**WORK TO COMPLETE:** From the first line to the last, retype the records exactly without their images.

== EXTRACTED MATERIAL ==

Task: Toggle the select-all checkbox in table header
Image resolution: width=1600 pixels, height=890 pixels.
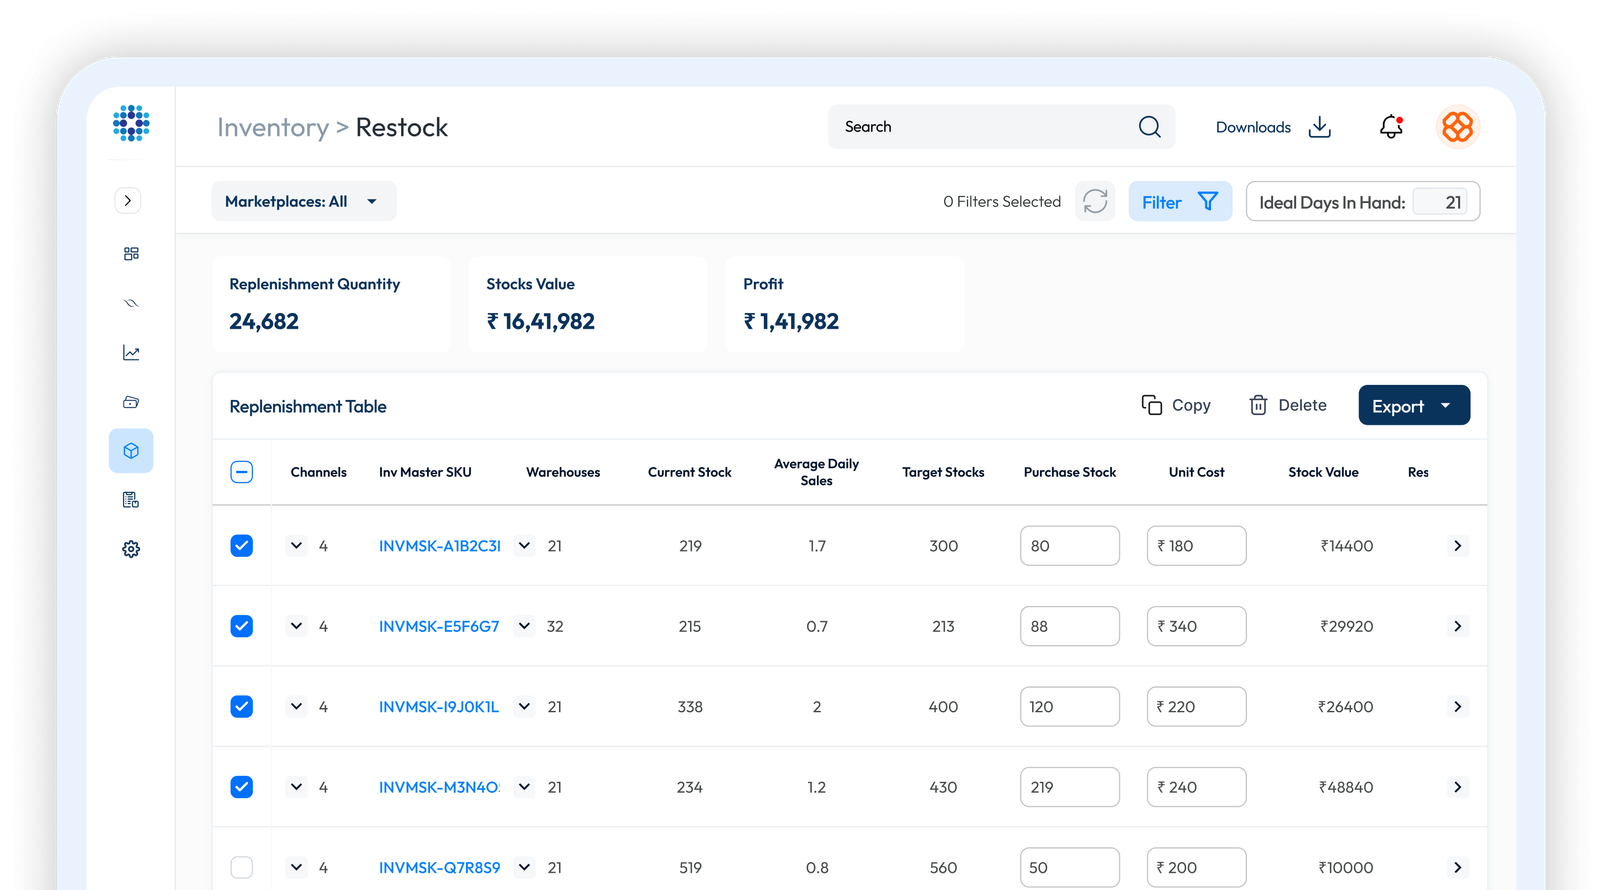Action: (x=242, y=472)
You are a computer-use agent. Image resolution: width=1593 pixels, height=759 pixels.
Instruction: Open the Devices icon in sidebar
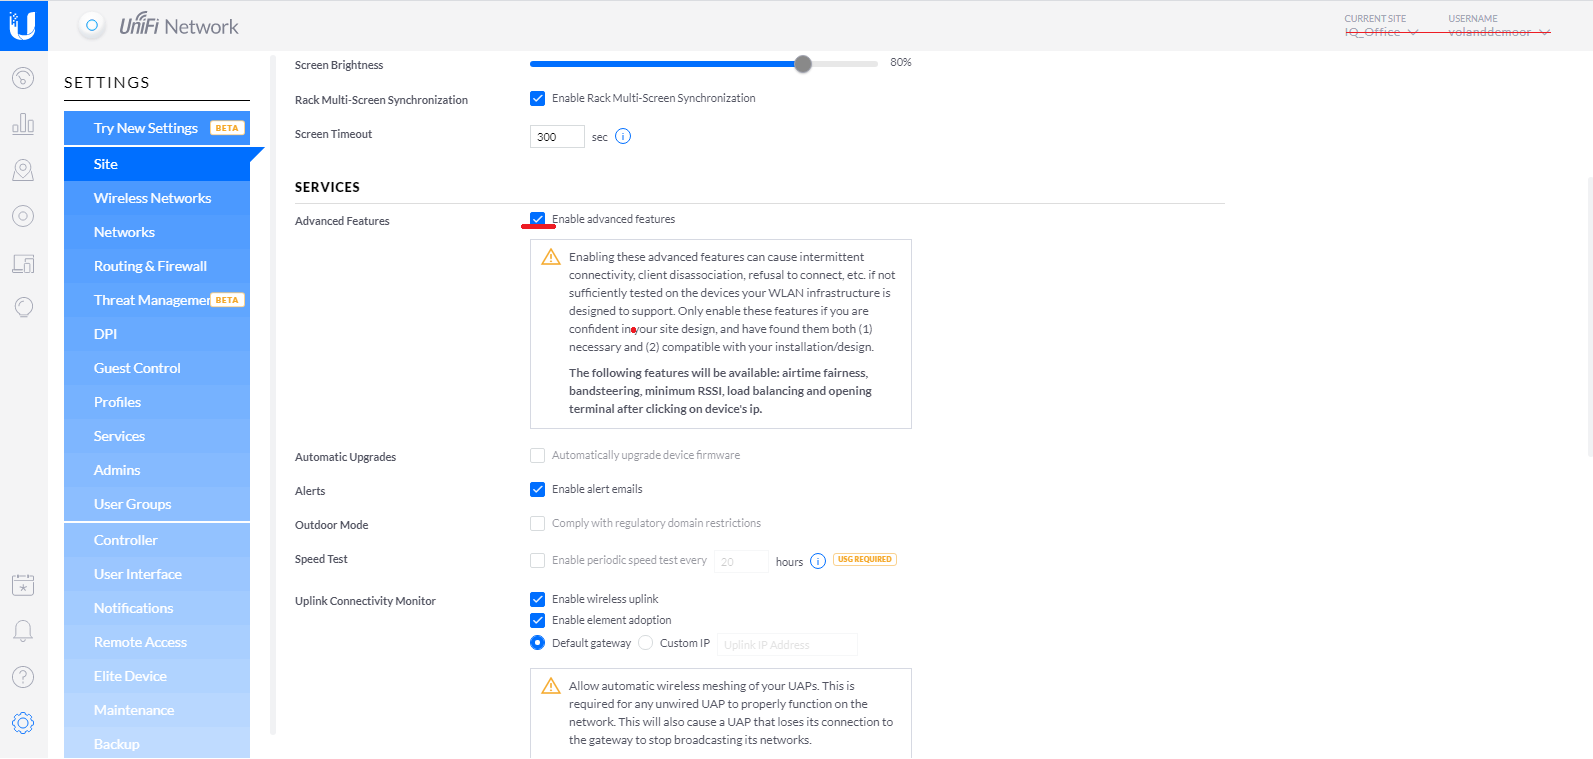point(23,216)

===

**COMPLETED TASK:**
Task: Toggle the select-all checkbox in table header
Image resolution: width=1600 pixels, height=890 pixels.
Action: (x=242, y=472)
You are a computer-use agent. Image resolution: width=1593 pixels, height=759 pixels.
Instruction: Open the Devices icon in sidebar
point(23,216)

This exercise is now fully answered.